_Exercise aim_
Return every line of the listing, exactly as it reads.

*** Begin section ***

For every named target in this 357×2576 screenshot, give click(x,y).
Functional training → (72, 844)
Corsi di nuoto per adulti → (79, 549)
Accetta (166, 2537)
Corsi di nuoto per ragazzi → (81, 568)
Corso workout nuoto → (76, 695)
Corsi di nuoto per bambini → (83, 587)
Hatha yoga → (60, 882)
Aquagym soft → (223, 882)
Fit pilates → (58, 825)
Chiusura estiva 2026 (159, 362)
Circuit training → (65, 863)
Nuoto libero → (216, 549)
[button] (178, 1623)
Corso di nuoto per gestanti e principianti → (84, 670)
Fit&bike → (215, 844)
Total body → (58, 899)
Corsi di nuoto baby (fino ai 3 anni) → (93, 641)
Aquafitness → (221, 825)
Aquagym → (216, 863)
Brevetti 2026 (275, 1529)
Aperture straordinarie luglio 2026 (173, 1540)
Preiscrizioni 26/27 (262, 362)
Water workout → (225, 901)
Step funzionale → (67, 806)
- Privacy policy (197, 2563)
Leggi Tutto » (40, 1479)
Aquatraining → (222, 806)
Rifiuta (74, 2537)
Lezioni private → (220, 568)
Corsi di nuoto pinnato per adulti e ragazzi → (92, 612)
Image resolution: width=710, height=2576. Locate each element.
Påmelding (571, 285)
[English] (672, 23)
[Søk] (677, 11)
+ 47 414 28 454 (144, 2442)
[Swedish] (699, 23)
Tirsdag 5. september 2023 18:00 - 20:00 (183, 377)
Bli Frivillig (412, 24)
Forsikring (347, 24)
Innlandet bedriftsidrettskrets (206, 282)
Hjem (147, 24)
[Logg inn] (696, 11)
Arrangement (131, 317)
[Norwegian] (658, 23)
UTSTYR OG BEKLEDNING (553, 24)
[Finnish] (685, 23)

*** End section ***

_Exercise output_
For every named target in this 357×2576 screenshot, give click(x,y).
Functional training → (72, 844)
Corsi di nuoto per adulti → (79, 549)
Accetta (166, 2537)
Corsi di nuoto per ragazzi → (81, 568)
Corso workout nuoto → (76, 695)
Corsi di nuoto per bambini → (83, 587)
Hatha yoga → (60, 882)
Aquagym soft → (223, 882)
Fit pilates → (58, 825)
Chiusura estiva 2026 (159, 362)
Circuit training → (65, 863)
Nuoto libero → (216, 549)
[button] (178, 1623)
Corso di nuoto per gestanti e principianti → (84, 670)
Fit&bike → (215, 844)
Total body → (58, 899)
Corsi di nuoto baby (fino ai 3 anni) → (93, 641)
Aquafitness → (221, 825)
Aquagym → (216, 863)
Brevetti 2026 (275, 1529)
Aperture straordinarie luglio 2026 (173, 1540)
Preiscrizioni 26/27 (262, 362)
Water workout → (225, 901)
Step funzionale → (67, 806)
- Privacy policy (197, 2563)
Leggi Tutto » (40, 1479)
Aquatraining → (222, 806)
Rifiuta (74, 2537)
Lezioni private → (220, 568)
Corsi di nuoto pinnato per adulti e ragazzi → (92, 612)
Image resolution: width=710, height=2576. Locate each element.
Påmelding (571, 285)
[English] (672, 23)
[Søk] (677, 11)
+ 47 414 28 454 (144, 2442)
[Swedish] (699, 23)
Tirsdag 5. september 2023 18:00 - 20:00 (183, 377)
Bli Frivillig (412, 24)
Forsikring (347, 24)
Innlandet bedriftsidrettskrets (206, 282)
Hjem (147, 24)
[Logg inn] (696, 11)
Arrangement (131, 317)
[Norwegian] (658, 23)
UTSTYR OG BEKLEDNING (553, 24)
[Finnish] (685, 23)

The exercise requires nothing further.